Goal of the exercise: Starting at the line where "Task: Remove the" occurs, reproduce each line through the end of the entries below exactly. Omit every picture.

┌────────

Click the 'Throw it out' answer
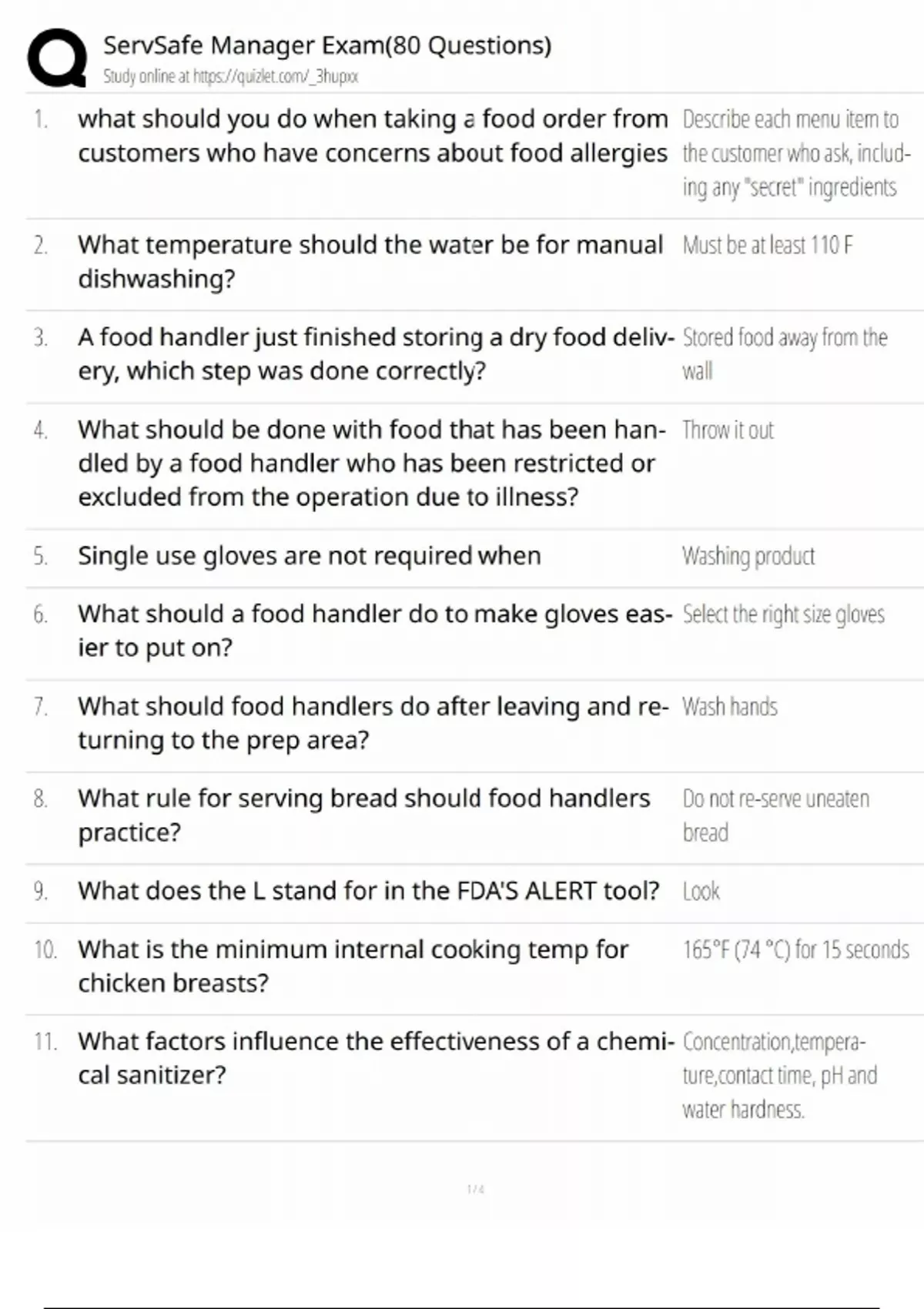Viewport: 924px width, 1309px height. coord(728,430)
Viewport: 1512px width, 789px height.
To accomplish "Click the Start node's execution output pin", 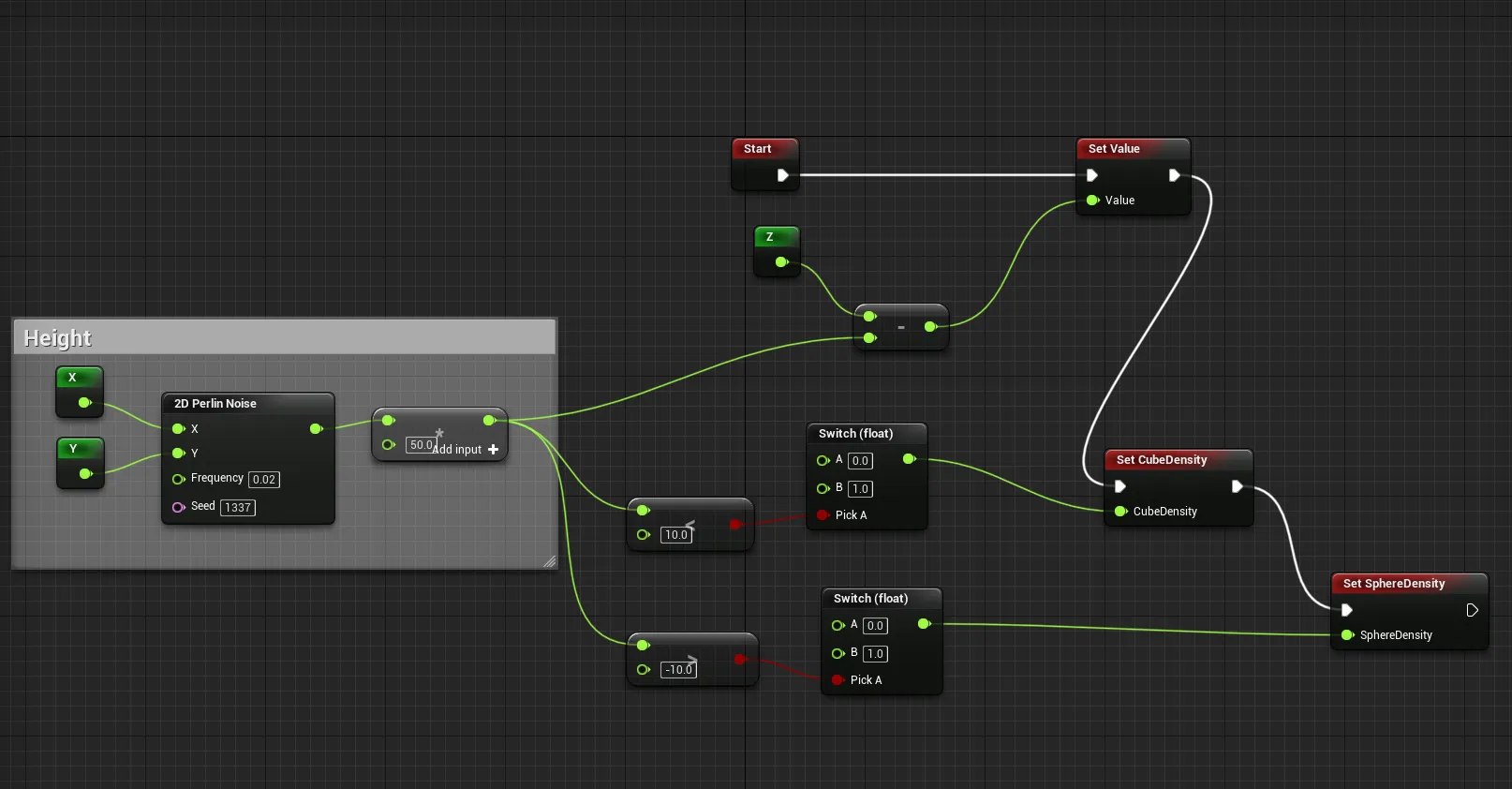I will [782, 175].
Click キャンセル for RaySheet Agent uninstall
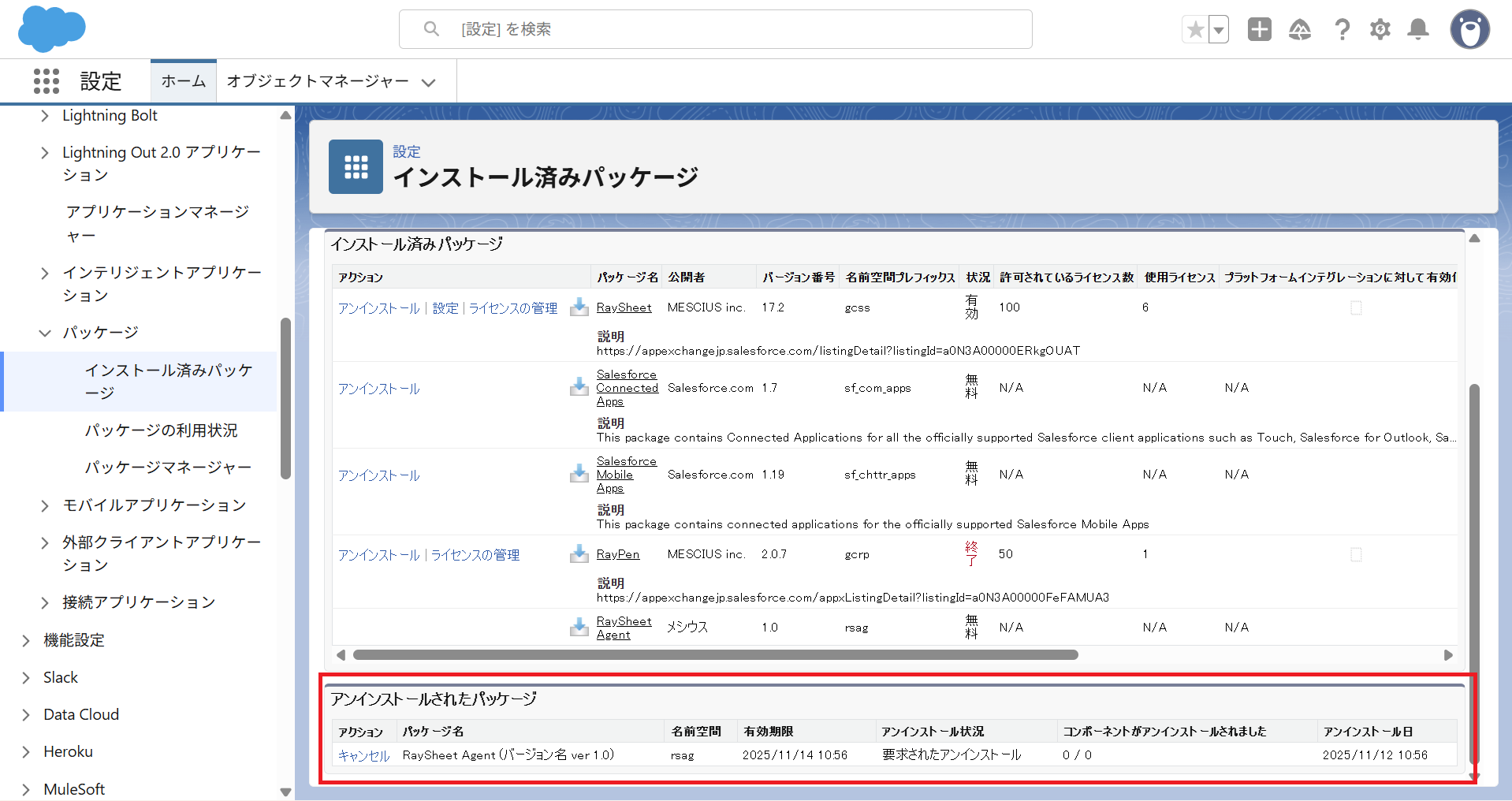The height and width of the screenshot is (801, 1512). 363,755
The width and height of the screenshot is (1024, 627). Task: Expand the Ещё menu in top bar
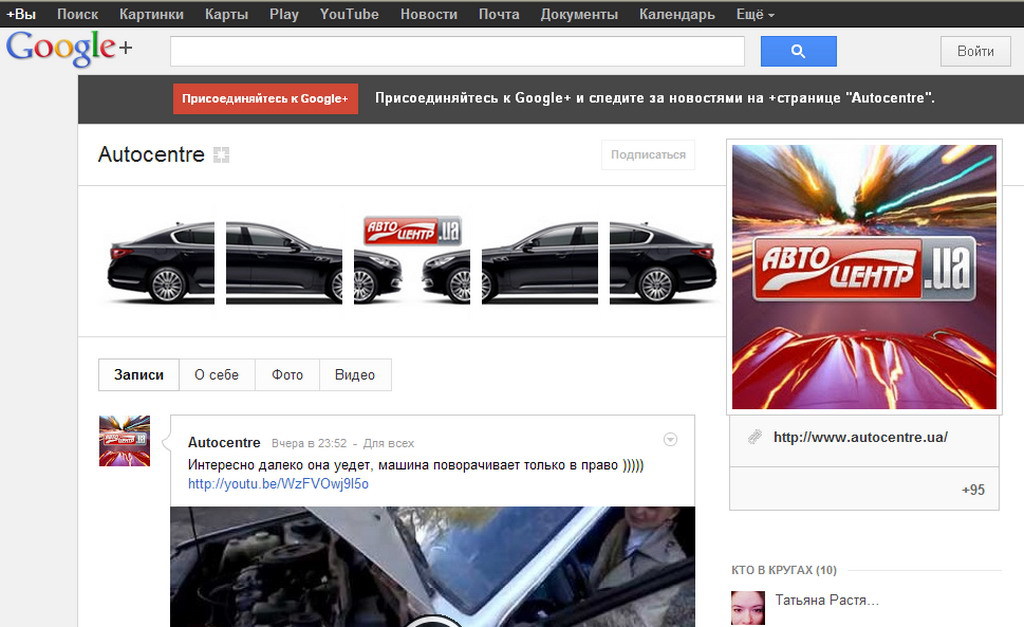pos(755,14)
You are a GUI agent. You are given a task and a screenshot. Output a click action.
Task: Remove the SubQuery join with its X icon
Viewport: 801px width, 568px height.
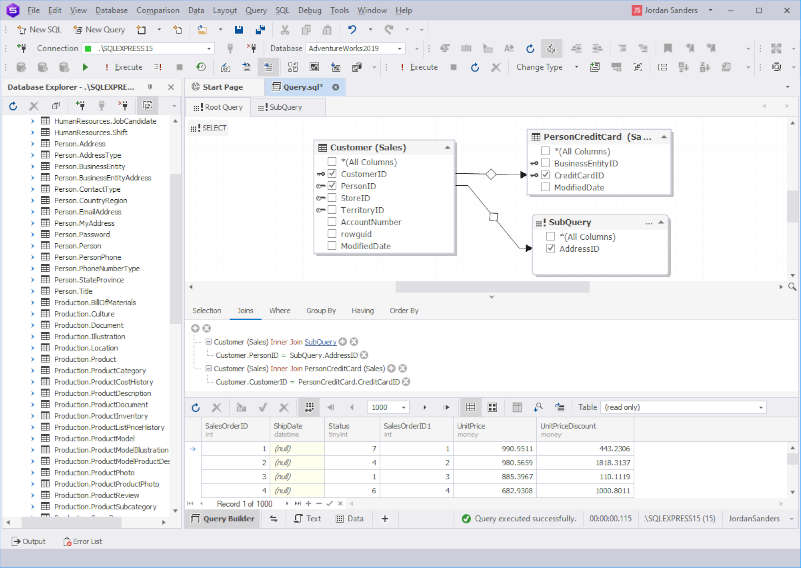click(354, 341)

└────────

Solution to this task:
Task: Remove the SubQuery join with its X icon
Viewport: 801px width, 568px height.
click(354, 341)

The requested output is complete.